In this article, you’ll see how effective an abandoned cart email is for sales recovery. You’ll also discover the key components and strategies to rely on to craft the best abandoned cart emails.

What are abandoned cart emails?

A very common thing in e-commerce: customers add items to carts but don’t check out. The abandonment rate usually varies between 60% and 85% across industries, meaning only 1-2 customers out of 5 end up purchasing. A company loses $3-4 for every acquired $1.

Baymard Institute estimates the average worldwide abandonment figure at 69.8%. Unfortunately, people abandon carts way too often but online entrepreneurs are used to it.

Fortunately though, abandoned cart emails help tackle the issue. They are automated emails sent to customers who put an item or items into the shopping cart but fail to check out.

Here’s what the most basic abandoned cart email looks like: it reminds about the unfinished business, shows the product, contains a call to action, optionally offers extra benefits like free shipping.

Source: Really Good Emails
Source: Really Good Emails

Abandoned cart emails are a solid revenue generator as they convert like mad.

How so?

We looked at various data on open rates and CTR (including our study of 7 billion emails) in all emails and compared it with the same metrics in abandoned cart emails. We also found data on conversions which, in the context of abandoned cart emails, mean a completed purchase. As it turned out, abandoned cart emails trump average emails by all three parameters.

Average email Abandoned cart email
Open rate 17.57%1 42.3%2
Click-through rate 1.7%1 8.49%2
Conversions 1.33%2 10.7%3

Sources: 1. Constant Contact; 2. Barilliance; 3. Moosend

This shows that abandoned cart email is a killer tactic to recapture customers and drive conversions.

Be warned that despite the promising stats, an abandoned cart email is not a magic-wand strategy. It’s more like a pill when the cough is getting nasty: it will ease the pain but it is better to prevent the cough by putting on warm clothes.

It’s still preferable if customers complete purchases by themselves in one session. Let’s see why they often don’t.

Why people abandon carts

Baymard wanted to know what makes shoppers quit the carts so they conducted a multichoice survey among US adults.

Extra costs related to shipping, tax and fees made people abandon carts 49% of the time. The obligation to create an account on a website (24%), slow delivery (19%), a complicated checkout process (18%) and a bunch of other reasons followed.

Source: Baymard
Source: Baymard

By fixing these issues, e-commerce retailers should increase sales and the overall user experience. But abandoned carts still won’t go away and that’s where abandoned cart emails come into play.

What you must consider when planning abandoned cart emails

Timing

With an abandoned cart email what matters the most is how much time has passed since a customer quit the cart.

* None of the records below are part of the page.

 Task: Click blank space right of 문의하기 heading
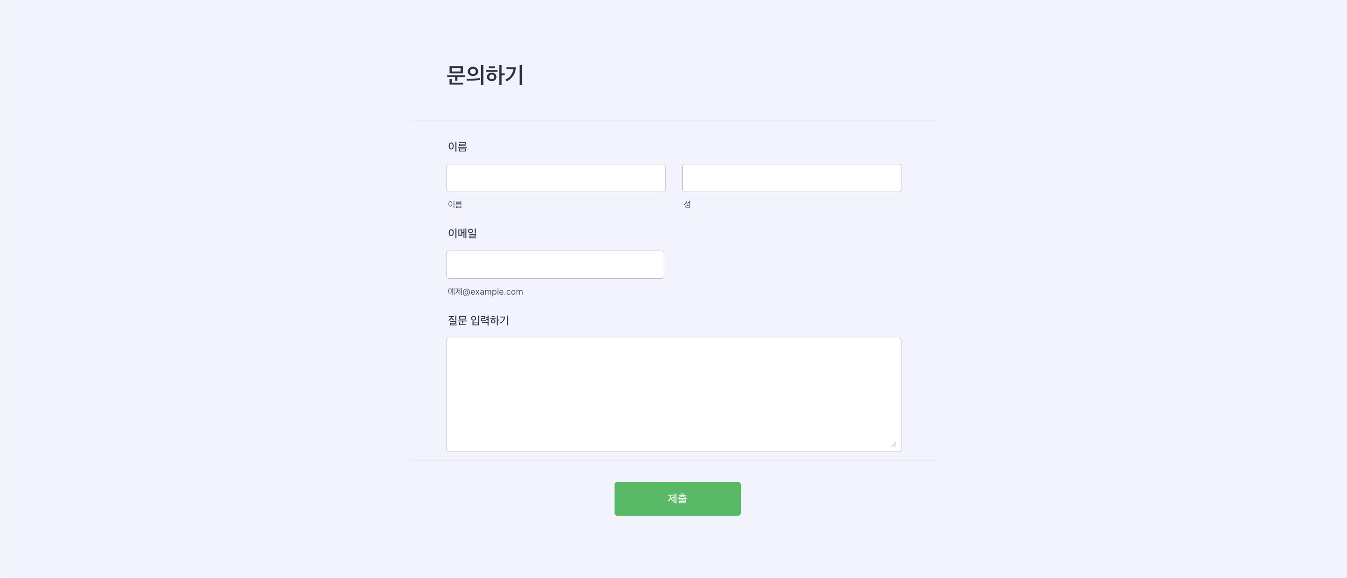[x=732, y=75]
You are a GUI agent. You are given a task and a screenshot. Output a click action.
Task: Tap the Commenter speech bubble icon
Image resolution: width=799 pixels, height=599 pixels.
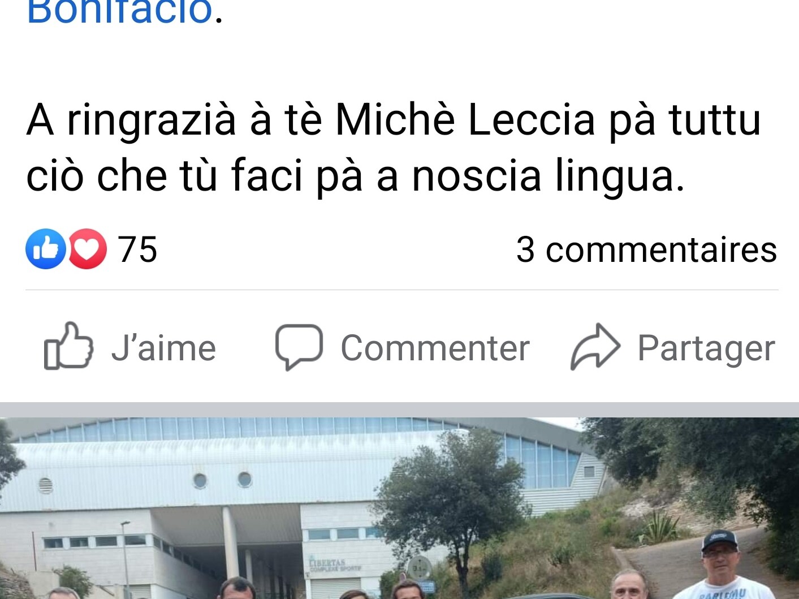[x=299, y=347]
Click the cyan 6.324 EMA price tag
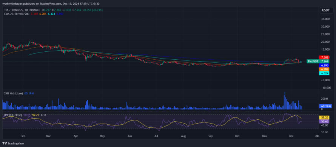This screenshot has height=147, width=336. pos(324,73)
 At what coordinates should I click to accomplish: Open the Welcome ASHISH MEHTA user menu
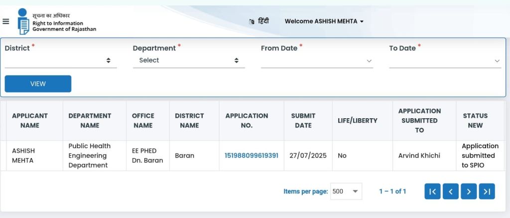[x=324, y=21]
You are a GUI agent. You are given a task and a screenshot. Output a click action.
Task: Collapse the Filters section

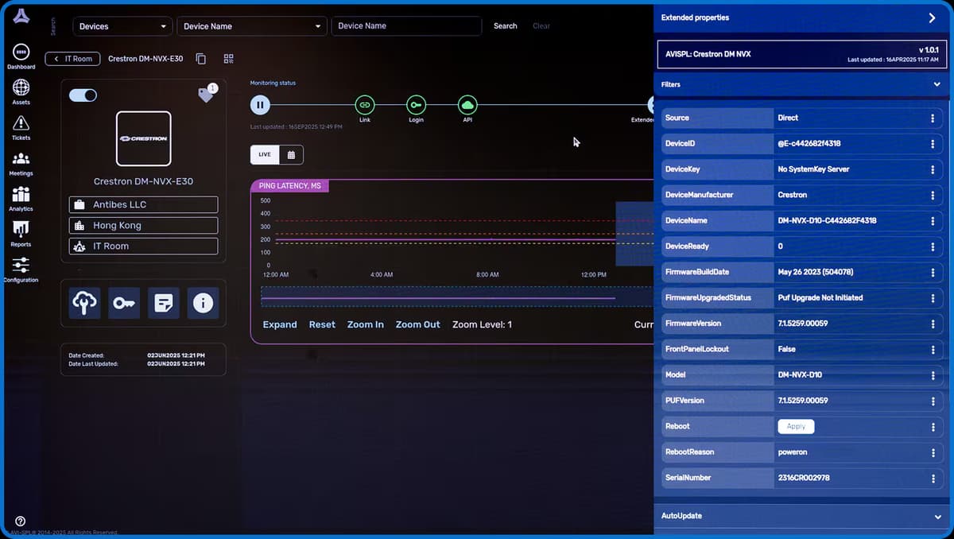click(x=937, y=84)
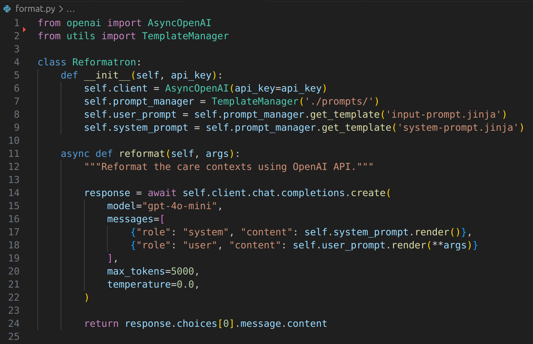Viewport: 533px width, 344px height.
Task: Click the docstring on line 12
Action: click(x=228, y=167)
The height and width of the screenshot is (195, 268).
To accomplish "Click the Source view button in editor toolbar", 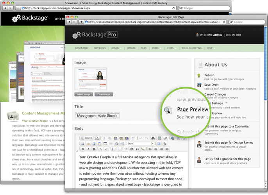I will tap(86, 138).

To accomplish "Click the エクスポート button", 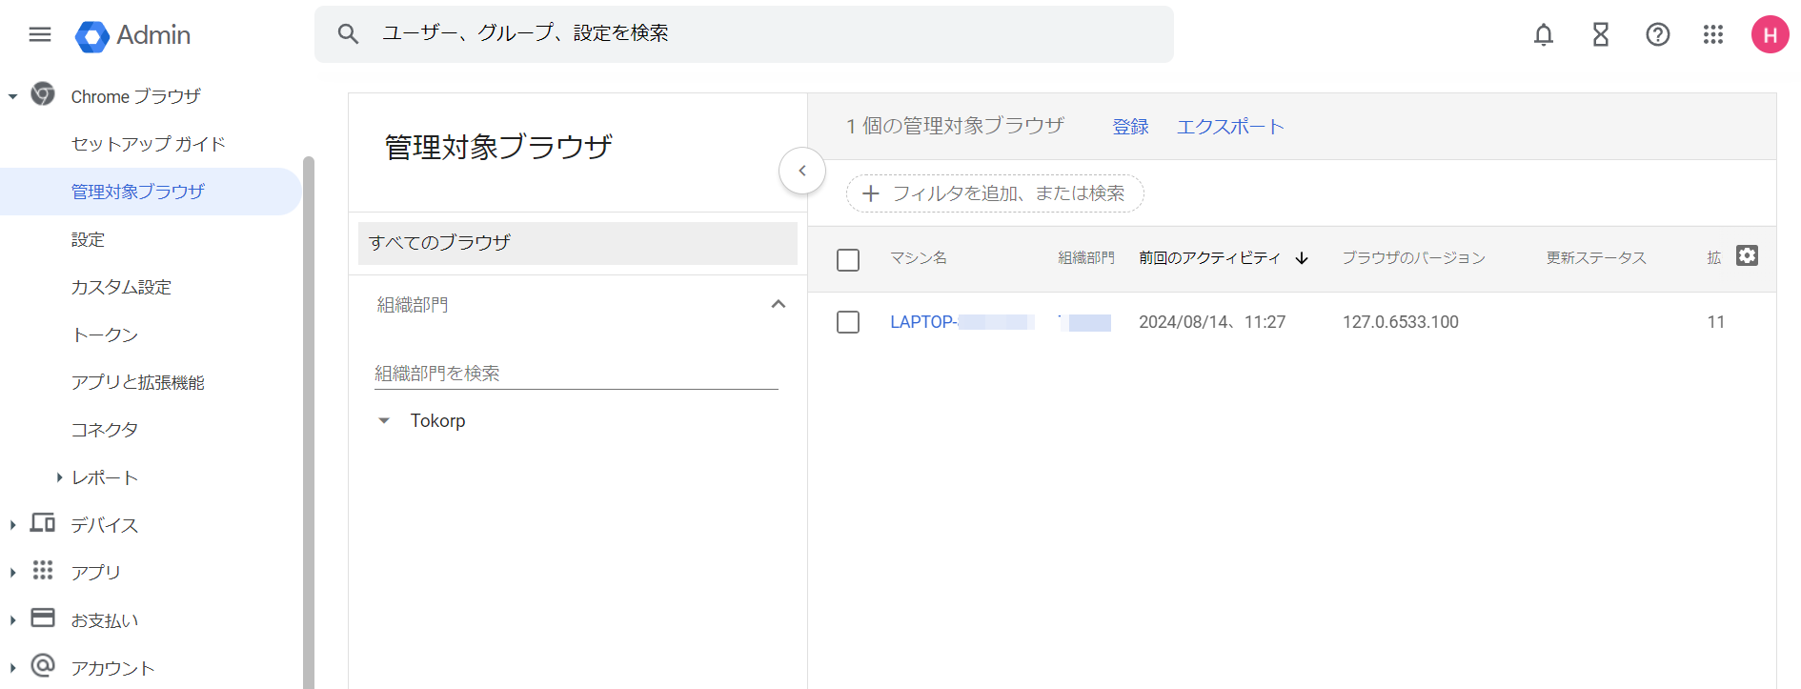I will tap(1230, 127).
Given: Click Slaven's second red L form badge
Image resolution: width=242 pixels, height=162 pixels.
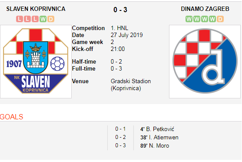Looking at the screenshot, I should point(27,19).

Statistically, the best time here is one hour. In this case, the conversion rate reaches 6.33%.

Maybe a person got distracted and forgot to complete the purchase so it makes sense to act fast. This way, an abandoned cart email is a sign of good service, it acts as a friendly reminder.

Don’t wait for too long as conversions plummet soon after: 3.2% for emails sent 2-4 hours after a customer abandoned the cart and only 1.74% for an email sent after 24 hours. Read our article on the best time to send emails.

I abandoned a dozen carts on various websites and only received an abandoned cart email from three companies within 60 minutes. This goes to show that despite available statistics on the benefits of abandoned cart emails, it’s still an underrated technique.

Call to action

Whatever email templates you use, a call to action button should be well designed so that it’s easy to see. Usually, a contrasting color is enough to make the CTA button stick out.

Some good and bad examples now. Look at this call to action button from King: easy to notice thanks to its size and color.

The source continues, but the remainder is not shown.